Task brief - Add 13 to every coordinate in the answers, and give again the stretch of items from the line containing "The width and" through the line containing "(x=470, y=240)", requests included. Leave the pictures out.

Data excerpts -
▬▬▬

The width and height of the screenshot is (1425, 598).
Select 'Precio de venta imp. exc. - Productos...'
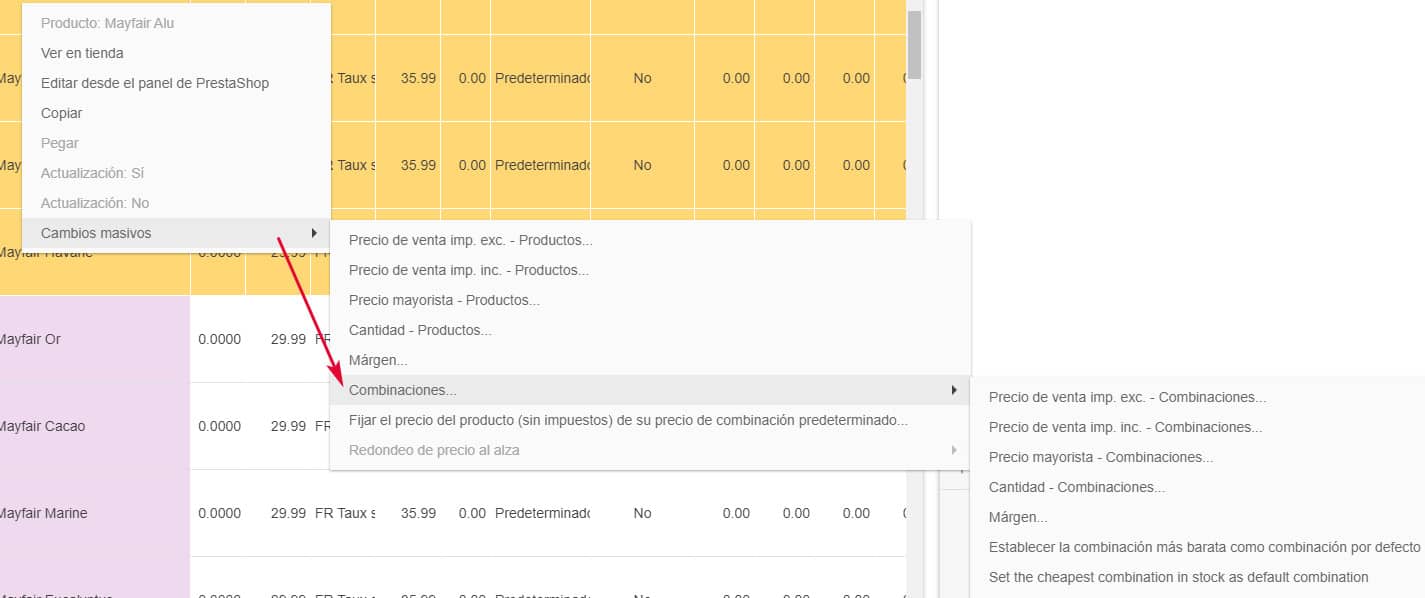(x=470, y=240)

▬▬▬

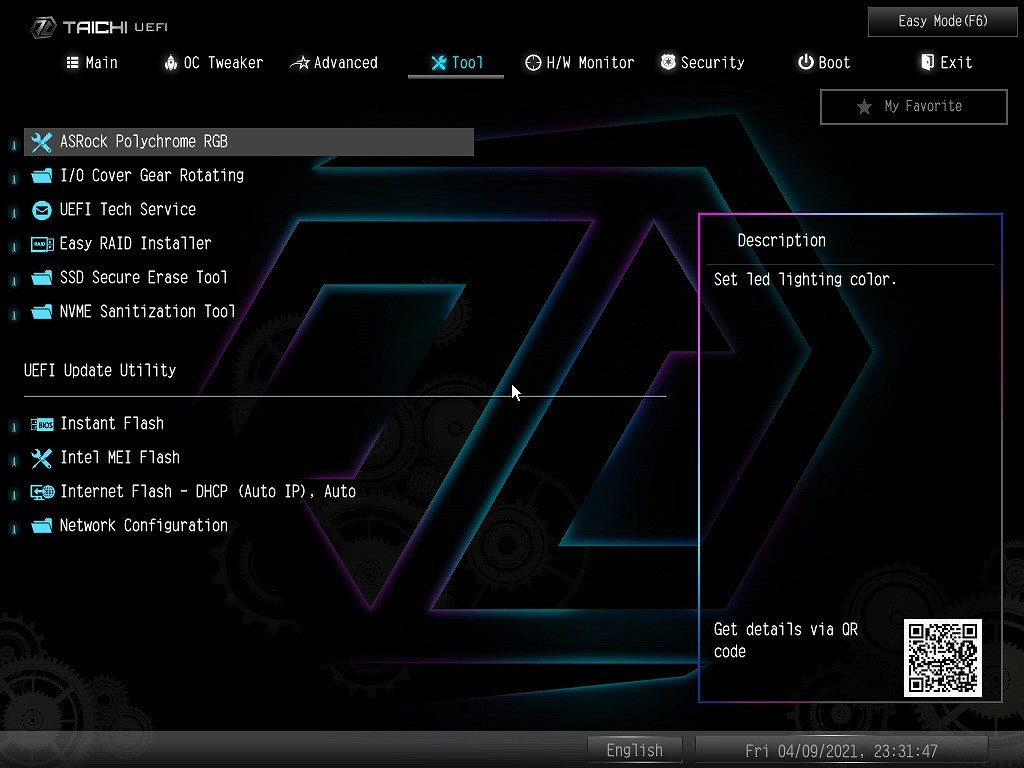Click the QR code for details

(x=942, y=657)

▬▬▬

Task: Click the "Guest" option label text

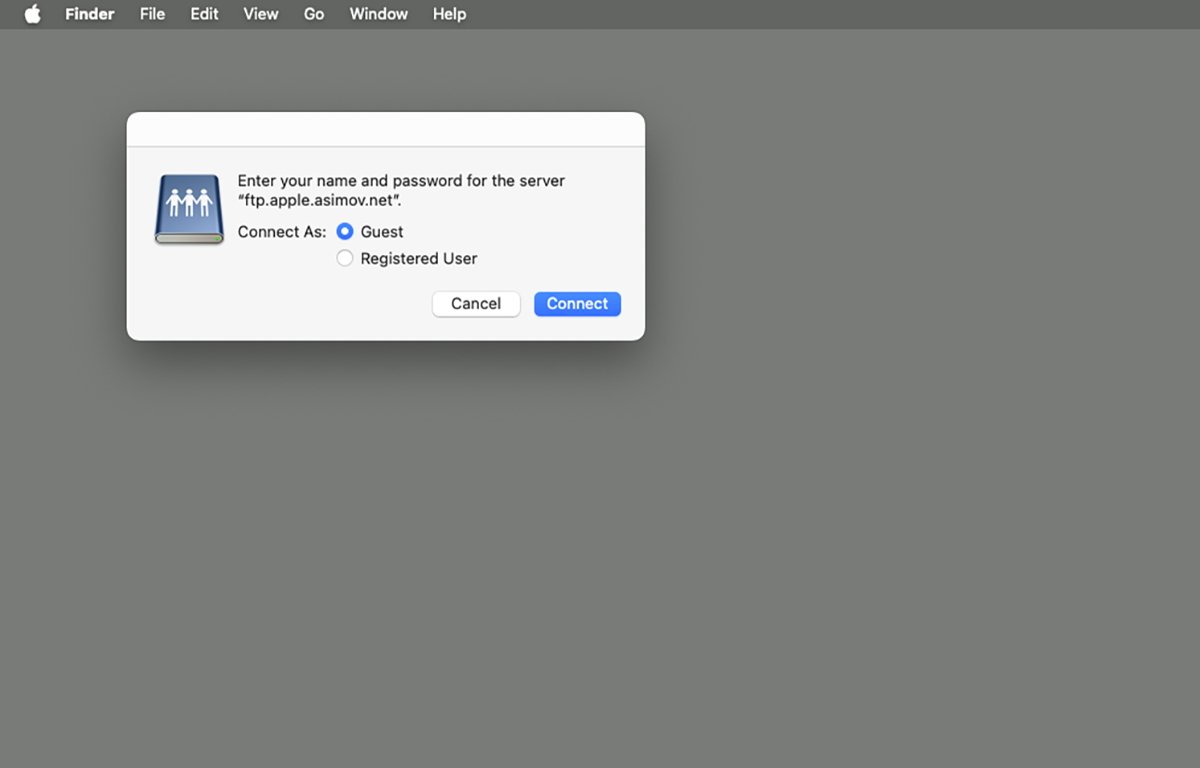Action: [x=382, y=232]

▬▬▬

Answer for the task -
The width and height of the screenshot is (1425, 598).
Select 'Precio de venta imp. exc. - Productos...'
(x=483, y=253)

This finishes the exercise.